- PROVIDED ENTRIES:
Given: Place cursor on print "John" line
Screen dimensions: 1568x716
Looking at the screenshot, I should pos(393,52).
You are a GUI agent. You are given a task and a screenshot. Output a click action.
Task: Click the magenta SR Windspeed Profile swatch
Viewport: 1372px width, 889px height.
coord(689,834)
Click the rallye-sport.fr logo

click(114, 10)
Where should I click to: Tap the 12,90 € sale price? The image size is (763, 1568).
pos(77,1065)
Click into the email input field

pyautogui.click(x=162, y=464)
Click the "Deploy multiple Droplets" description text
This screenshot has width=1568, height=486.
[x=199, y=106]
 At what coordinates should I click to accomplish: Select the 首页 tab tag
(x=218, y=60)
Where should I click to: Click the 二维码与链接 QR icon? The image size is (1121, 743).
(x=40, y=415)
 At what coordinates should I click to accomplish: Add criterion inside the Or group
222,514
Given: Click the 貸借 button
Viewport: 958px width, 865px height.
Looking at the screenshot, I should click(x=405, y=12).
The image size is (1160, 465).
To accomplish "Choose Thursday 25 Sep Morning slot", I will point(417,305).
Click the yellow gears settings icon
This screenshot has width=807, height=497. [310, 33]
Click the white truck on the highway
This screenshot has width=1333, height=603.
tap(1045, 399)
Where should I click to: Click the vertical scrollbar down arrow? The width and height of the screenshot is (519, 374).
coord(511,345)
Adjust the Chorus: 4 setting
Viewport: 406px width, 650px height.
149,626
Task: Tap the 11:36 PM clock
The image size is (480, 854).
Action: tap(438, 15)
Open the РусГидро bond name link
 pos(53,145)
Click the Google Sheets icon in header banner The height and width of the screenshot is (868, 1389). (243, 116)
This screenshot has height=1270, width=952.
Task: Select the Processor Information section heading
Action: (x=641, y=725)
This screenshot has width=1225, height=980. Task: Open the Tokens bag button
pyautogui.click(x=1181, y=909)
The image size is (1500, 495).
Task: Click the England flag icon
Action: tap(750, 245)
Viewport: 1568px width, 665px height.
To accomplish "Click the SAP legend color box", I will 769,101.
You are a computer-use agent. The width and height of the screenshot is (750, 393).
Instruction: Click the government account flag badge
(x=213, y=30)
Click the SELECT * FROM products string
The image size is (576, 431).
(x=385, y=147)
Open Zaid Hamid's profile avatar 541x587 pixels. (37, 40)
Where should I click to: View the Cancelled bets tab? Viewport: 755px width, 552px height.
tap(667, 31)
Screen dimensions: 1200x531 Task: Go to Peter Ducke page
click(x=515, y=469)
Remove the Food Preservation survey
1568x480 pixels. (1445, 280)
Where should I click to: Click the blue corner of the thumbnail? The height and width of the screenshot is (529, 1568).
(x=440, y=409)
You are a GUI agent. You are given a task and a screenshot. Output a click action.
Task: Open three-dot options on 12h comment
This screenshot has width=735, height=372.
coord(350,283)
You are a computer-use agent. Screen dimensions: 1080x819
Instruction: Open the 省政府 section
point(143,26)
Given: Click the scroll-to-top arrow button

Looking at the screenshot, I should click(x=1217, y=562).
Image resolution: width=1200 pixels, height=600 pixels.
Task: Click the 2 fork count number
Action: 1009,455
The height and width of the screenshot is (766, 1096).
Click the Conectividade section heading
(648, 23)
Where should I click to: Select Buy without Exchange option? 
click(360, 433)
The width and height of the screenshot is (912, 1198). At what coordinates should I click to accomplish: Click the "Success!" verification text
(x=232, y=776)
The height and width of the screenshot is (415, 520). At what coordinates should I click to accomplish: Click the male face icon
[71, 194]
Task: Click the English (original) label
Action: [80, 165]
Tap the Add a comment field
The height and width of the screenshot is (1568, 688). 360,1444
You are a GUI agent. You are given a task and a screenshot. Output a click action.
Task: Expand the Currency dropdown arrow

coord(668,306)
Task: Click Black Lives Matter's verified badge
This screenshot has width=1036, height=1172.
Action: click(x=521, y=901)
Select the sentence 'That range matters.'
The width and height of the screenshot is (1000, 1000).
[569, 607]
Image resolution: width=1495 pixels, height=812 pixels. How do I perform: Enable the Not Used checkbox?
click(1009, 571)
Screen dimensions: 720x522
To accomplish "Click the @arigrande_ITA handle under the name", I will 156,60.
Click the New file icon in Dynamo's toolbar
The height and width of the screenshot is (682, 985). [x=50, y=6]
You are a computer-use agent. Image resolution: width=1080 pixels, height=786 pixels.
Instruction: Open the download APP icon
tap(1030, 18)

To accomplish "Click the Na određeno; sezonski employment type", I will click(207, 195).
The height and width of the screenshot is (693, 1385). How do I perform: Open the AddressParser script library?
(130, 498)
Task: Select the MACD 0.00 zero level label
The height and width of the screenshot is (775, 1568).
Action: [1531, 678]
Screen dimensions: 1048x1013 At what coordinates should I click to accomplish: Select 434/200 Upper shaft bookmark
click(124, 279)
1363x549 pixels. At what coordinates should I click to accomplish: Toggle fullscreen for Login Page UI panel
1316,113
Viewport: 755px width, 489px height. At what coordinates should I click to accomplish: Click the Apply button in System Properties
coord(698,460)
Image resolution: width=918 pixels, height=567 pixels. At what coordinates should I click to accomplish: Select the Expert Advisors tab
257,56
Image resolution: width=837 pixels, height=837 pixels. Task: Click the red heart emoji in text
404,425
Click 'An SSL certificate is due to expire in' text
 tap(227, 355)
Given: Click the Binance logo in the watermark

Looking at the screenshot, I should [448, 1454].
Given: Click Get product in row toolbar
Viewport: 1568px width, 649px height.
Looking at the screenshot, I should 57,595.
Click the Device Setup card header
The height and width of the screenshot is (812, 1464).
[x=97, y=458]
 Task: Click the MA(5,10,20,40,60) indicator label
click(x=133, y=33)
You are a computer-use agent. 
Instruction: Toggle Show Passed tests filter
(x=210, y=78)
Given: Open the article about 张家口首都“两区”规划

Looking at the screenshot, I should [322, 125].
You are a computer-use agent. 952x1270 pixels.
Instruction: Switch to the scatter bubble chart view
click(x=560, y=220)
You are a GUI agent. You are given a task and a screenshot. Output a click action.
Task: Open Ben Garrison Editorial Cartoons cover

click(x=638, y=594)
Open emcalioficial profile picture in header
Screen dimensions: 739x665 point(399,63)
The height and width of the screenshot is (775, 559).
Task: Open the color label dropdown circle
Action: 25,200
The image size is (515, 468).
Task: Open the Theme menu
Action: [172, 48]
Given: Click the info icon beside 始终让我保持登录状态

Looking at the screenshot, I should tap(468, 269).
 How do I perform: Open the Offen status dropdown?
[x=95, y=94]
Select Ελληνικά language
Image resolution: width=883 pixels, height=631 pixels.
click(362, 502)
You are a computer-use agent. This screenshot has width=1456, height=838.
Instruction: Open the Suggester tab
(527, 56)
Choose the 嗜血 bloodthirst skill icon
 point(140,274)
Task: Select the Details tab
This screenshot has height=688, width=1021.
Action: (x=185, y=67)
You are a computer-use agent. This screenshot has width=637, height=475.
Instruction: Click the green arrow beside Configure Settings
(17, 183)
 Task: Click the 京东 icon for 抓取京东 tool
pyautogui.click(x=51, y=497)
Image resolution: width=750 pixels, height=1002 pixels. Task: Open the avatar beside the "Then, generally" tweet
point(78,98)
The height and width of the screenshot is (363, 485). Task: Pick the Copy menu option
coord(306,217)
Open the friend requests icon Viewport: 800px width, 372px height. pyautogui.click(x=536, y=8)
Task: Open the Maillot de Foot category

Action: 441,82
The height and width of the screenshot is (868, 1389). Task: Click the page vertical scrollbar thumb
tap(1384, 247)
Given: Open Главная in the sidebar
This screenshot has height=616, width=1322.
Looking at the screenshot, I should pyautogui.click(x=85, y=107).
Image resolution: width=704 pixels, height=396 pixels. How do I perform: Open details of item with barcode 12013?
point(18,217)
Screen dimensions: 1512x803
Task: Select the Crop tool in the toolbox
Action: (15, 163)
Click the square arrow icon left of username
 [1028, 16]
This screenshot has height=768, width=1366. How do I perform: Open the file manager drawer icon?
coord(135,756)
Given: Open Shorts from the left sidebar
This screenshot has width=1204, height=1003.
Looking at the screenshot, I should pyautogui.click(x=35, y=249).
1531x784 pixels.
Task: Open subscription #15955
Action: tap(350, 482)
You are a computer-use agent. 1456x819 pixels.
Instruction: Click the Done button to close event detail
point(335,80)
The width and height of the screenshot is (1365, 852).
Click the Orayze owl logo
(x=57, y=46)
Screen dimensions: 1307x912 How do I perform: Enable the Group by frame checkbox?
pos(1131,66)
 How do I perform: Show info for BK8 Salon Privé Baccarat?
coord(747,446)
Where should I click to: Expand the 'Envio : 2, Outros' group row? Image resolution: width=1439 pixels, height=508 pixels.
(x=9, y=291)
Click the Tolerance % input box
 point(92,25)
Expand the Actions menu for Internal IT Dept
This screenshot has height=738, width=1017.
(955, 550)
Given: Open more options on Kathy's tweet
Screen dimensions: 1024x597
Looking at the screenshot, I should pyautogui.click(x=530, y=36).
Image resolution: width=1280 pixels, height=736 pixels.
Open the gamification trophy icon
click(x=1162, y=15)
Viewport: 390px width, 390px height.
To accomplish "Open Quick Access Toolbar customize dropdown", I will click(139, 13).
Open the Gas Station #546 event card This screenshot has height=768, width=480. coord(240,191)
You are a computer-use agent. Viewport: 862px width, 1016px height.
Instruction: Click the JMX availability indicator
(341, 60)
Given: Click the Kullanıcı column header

- PROMPT: Every line above that holds the word "options" should be copied out.

- OUTPUT OF THE TASK:
Task: Open three-dot options on 12h comment
Given: Open more options on Kathy's tweet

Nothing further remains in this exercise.